Source extract:
Sometimes you acquire a company for the assets and sometimes you do it for the talent. Today Workday announced it was buying Rallyteam, a San Francisco startup that helps companies keep talented employees by matching them with more challenging opportunities in-house.

The companies did not share the purchase price or the number of Rallyteam employees who would be joining Workday .

In this case, Workday appears to be acquiring the talent. It wants to take the Rallyteam team and incorporate it into the company’s engineering unit to beef up its machine learning efforts, while taking advantage of the expertise it has built up over the years connecting employees with interesting internal projects.

“With Rallyteam, we gain incredible team members who created a talent mobility platform that uses machine learning to help companies better understand and optimize their workforces by matching a worker’s interests, skills and connections with relevant jobs, projects, tasks and people,” Workday’s Cristina Goldt wrote in a blog post announcing the acquisition.

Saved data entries
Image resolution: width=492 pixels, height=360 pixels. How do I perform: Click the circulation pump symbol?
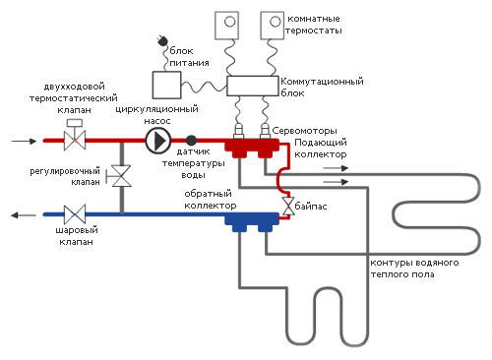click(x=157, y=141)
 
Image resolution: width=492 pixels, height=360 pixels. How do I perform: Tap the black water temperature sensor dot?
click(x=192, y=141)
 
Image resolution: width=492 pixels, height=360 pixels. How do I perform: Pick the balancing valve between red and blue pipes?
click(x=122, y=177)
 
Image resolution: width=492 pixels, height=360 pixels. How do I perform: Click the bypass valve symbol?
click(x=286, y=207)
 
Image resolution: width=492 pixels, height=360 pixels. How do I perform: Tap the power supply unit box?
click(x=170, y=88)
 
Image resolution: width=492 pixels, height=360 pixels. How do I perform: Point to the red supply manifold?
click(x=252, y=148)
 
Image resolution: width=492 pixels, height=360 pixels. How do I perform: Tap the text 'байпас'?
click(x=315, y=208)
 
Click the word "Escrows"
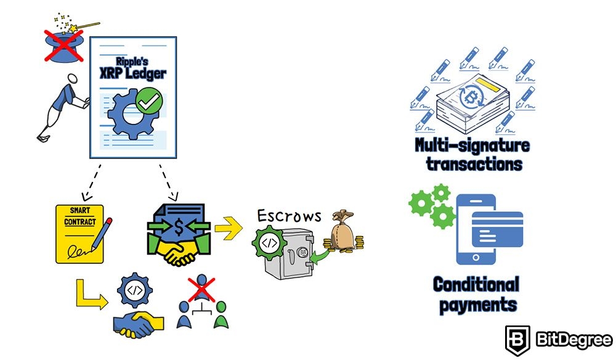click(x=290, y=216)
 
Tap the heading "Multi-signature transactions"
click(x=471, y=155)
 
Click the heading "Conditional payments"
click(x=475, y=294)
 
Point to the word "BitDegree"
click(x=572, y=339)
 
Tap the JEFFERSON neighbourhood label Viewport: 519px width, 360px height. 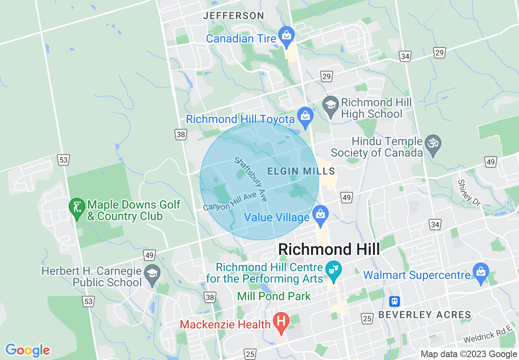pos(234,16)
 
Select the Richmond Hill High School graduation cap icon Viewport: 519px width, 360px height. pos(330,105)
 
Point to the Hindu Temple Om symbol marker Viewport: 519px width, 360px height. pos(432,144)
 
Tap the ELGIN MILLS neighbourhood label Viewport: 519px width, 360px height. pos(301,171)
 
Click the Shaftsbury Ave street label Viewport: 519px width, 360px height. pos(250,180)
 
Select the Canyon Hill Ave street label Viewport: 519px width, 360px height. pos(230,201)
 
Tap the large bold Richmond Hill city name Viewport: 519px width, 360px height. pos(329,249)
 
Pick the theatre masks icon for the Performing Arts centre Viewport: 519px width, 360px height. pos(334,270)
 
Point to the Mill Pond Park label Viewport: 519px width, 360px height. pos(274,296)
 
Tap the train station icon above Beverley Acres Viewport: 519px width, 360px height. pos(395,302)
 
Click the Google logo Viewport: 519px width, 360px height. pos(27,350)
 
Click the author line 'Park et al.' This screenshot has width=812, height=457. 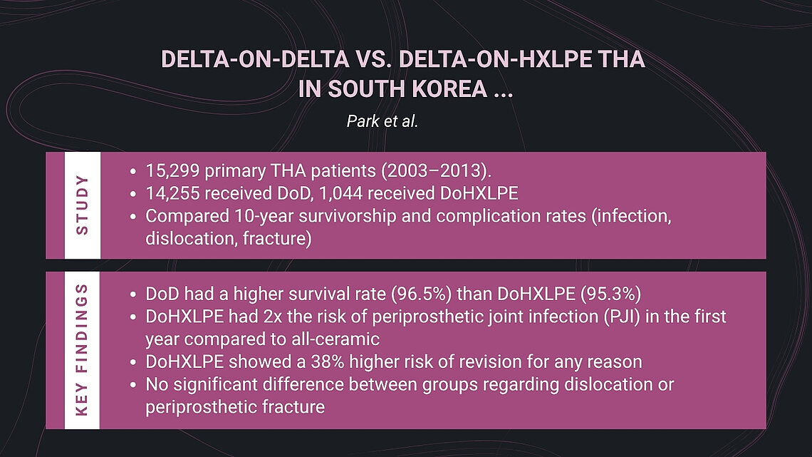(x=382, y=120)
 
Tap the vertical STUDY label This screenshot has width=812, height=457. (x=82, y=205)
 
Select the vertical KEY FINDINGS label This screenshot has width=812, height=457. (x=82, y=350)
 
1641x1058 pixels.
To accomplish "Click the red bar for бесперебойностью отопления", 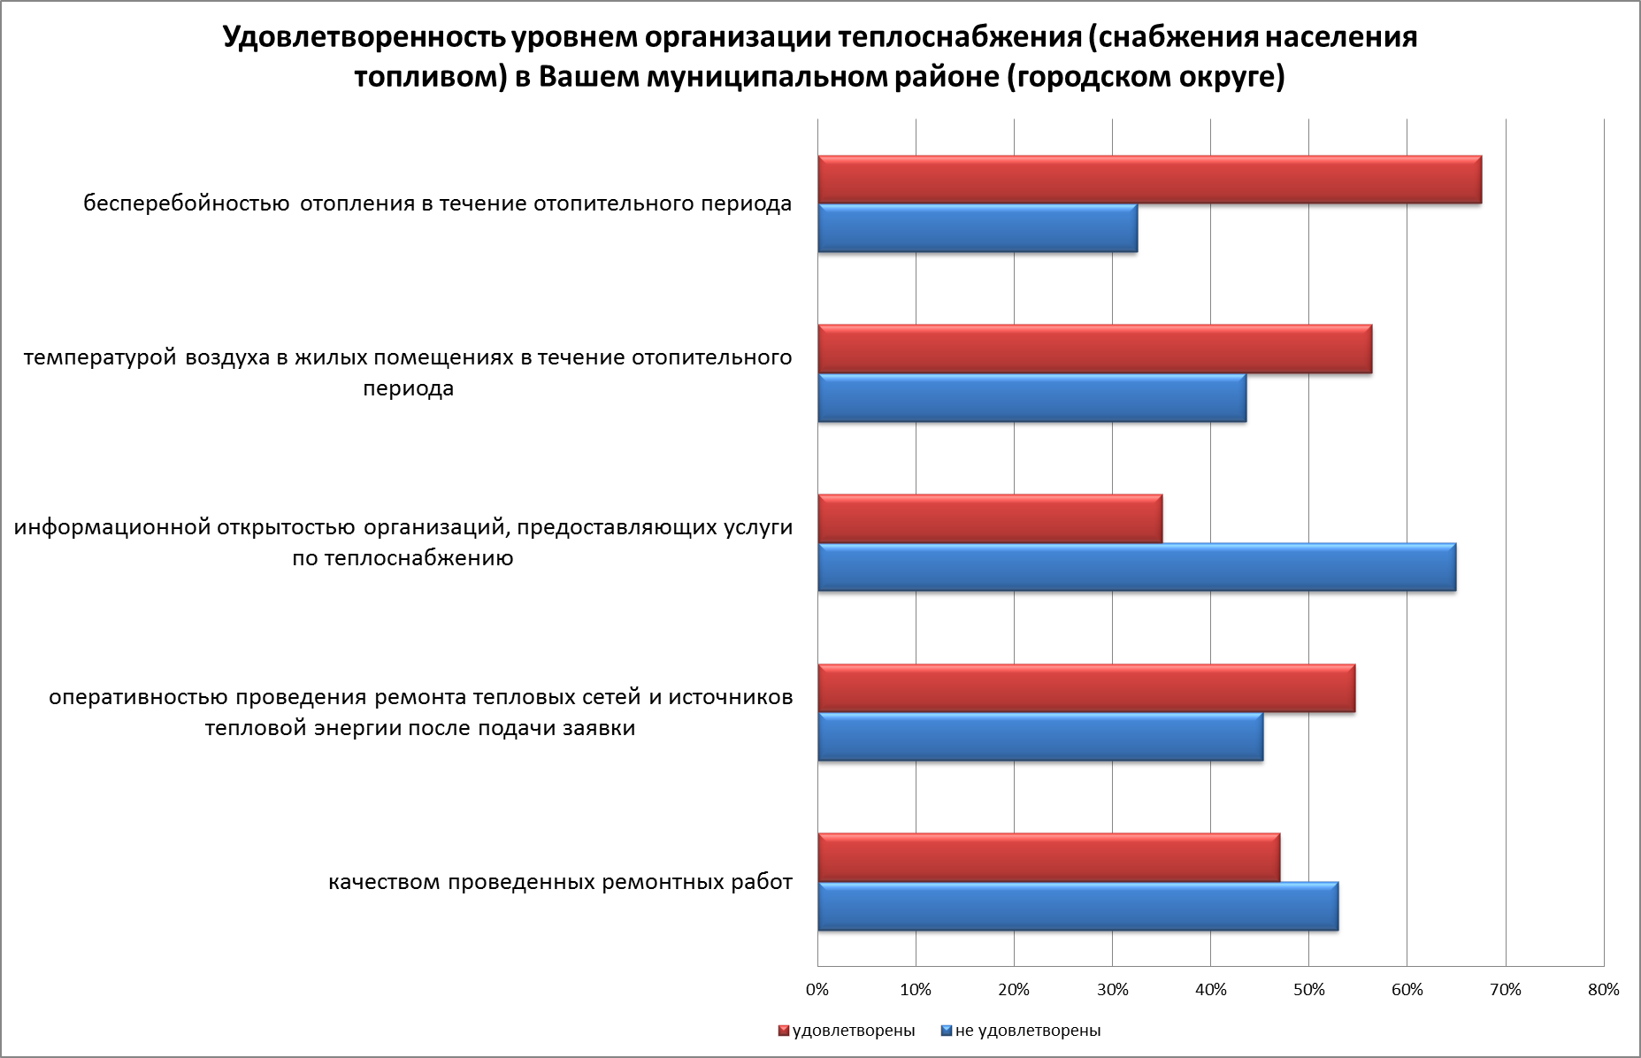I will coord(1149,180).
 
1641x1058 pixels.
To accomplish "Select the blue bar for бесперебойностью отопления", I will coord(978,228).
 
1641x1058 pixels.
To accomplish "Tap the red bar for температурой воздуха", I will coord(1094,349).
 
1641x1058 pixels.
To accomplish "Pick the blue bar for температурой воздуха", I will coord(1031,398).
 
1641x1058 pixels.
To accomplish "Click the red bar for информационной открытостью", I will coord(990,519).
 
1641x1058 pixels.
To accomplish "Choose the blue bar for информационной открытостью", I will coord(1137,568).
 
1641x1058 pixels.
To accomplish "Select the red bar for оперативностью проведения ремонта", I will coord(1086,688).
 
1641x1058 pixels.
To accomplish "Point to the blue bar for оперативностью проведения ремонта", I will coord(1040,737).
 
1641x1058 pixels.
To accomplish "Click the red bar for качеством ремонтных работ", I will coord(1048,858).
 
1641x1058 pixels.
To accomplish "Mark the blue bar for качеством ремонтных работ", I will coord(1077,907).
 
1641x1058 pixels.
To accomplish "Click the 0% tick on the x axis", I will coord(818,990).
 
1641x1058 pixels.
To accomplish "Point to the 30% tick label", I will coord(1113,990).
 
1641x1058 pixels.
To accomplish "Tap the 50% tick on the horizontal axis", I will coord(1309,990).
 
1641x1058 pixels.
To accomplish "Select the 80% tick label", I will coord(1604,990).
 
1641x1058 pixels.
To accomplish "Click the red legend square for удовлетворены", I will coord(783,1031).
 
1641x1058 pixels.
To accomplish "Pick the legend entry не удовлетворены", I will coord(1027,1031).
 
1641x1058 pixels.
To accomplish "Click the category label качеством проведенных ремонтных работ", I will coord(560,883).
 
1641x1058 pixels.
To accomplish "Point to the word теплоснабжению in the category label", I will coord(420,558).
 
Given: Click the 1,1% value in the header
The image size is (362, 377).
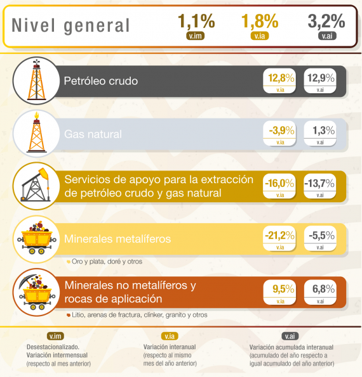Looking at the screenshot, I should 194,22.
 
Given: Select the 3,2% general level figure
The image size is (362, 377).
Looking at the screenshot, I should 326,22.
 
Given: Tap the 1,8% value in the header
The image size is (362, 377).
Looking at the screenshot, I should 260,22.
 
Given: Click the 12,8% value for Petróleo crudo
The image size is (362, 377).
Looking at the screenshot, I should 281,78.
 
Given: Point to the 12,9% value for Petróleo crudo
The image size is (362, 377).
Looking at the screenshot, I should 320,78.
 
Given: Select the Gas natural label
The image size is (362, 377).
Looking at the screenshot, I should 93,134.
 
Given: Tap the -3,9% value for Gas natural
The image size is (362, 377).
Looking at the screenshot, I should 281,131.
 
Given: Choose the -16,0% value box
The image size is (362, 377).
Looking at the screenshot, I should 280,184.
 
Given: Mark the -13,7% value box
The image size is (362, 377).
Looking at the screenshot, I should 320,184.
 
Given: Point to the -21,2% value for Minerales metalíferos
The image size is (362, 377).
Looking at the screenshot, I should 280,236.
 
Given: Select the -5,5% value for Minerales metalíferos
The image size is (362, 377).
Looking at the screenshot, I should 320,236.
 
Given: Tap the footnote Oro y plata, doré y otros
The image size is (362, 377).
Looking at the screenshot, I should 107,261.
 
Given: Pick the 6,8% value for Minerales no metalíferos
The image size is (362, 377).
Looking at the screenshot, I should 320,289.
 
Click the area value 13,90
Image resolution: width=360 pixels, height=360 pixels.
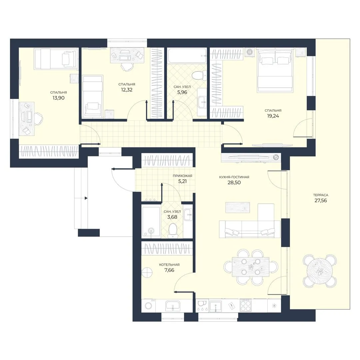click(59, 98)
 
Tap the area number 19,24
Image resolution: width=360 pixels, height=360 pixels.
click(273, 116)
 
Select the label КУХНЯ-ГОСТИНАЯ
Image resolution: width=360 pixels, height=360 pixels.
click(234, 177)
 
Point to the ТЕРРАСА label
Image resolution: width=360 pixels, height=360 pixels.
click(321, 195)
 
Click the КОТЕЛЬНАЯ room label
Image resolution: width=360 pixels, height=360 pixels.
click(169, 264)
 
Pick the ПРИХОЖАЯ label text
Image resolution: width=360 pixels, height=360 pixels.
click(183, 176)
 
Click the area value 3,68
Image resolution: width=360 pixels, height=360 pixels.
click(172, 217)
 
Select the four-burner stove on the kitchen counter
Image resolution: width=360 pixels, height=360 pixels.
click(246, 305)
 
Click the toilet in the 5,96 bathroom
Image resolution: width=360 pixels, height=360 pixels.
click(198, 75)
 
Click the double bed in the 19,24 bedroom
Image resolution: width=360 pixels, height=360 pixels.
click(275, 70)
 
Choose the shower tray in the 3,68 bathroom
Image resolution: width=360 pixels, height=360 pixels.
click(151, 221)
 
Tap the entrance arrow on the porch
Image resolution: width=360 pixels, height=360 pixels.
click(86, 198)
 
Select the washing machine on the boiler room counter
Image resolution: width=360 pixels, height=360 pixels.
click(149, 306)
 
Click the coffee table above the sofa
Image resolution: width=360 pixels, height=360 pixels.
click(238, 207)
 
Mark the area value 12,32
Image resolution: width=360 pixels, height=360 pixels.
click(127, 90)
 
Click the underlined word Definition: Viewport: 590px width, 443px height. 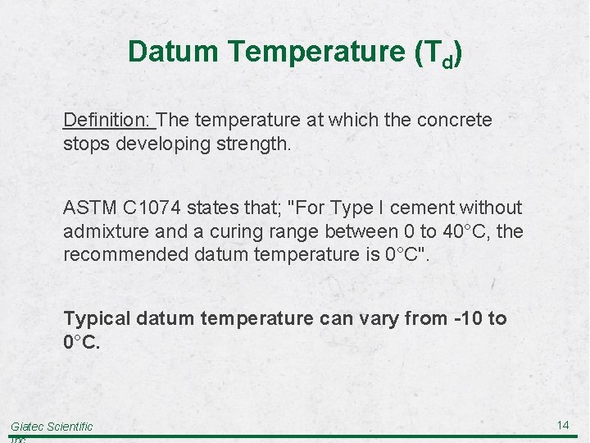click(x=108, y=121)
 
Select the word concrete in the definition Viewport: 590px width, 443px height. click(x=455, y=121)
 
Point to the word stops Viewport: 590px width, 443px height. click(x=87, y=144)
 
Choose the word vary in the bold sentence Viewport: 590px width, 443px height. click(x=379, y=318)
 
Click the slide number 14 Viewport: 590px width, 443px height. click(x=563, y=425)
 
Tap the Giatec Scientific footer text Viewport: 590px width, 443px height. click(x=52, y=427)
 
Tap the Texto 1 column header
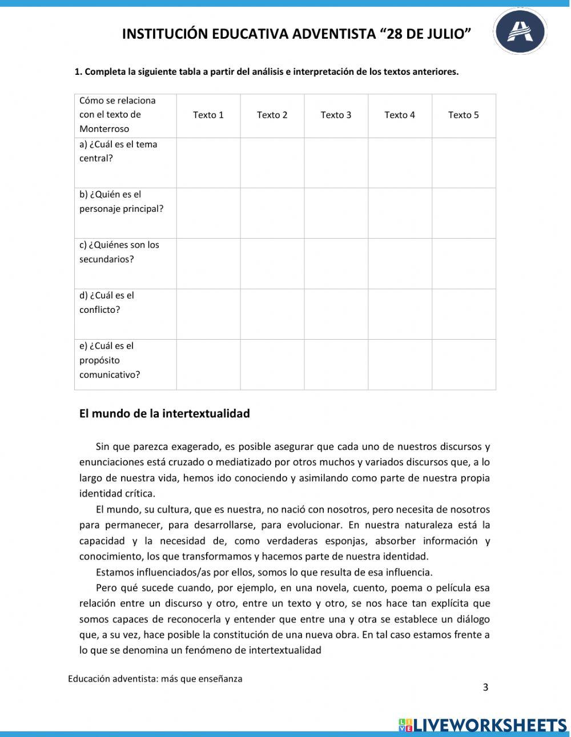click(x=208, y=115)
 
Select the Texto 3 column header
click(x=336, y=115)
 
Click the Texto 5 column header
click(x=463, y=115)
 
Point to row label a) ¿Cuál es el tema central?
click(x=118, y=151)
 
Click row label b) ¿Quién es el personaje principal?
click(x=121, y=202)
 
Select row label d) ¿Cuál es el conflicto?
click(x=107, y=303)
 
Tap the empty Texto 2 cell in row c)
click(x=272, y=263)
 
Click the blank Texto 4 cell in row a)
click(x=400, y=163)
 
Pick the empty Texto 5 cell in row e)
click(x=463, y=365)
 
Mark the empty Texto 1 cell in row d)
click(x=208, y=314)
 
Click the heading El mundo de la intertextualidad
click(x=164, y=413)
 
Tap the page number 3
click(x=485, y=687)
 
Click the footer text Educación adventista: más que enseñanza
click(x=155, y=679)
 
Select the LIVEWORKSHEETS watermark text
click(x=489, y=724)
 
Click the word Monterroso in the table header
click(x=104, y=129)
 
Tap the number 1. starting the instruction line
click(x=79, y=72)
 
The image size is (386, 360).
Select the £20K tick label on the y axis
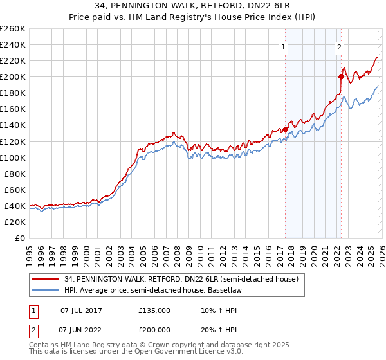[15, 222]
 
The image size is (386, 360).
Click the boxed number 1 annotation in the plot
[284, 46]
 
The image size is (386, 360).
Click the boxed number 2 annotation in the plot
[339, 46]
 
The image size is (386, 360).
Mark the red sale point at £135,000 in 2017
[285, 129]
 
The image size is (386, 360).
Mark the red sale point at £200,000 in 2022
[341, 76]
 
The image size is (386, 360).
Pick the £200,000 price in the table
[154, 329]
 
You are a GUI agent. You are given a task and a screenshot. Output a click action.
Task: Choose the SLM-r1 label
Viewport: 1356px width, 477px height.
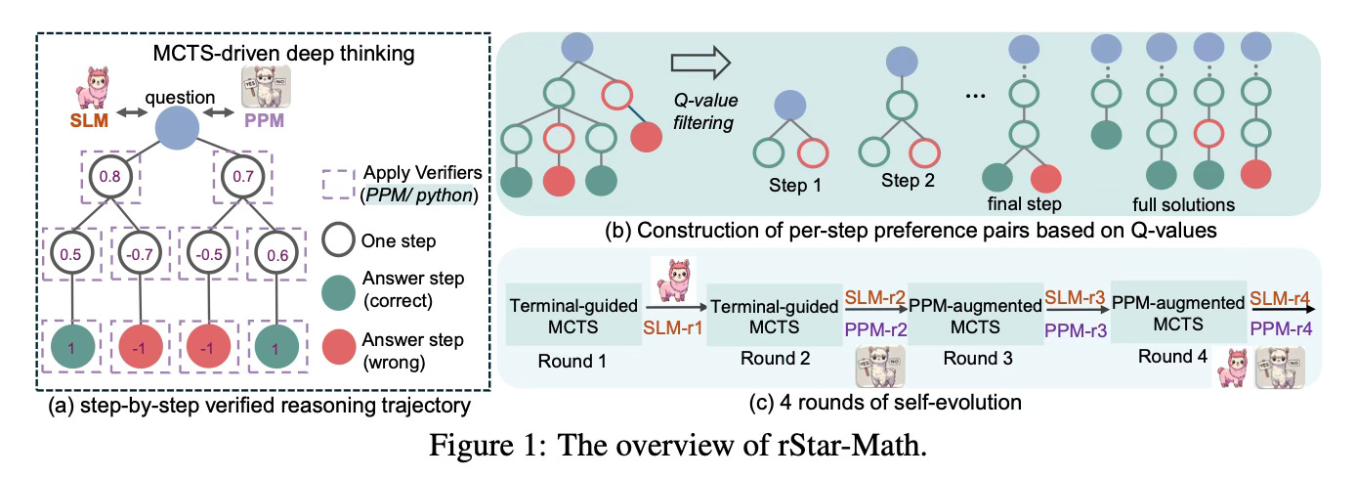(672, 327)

Work item: Reproduce the part of the article about Workday buying Rallyteam between "Sometimes you acquire" and "joining Workday .", inclusive. Rely only on the article about Workday buying Rallyteam, not on the listing.

Worked solution:
Sometimes you acquire a company for the assets and sometimes you do it for the talent. Today Workday announced it was buying Rallyteam, a San Francisco startup that helps companies keep talented employees by matching them with more challenging opportunities in-house.

The companies did not share the purchase price or the number of Rallyteam employees who would be joining Workday .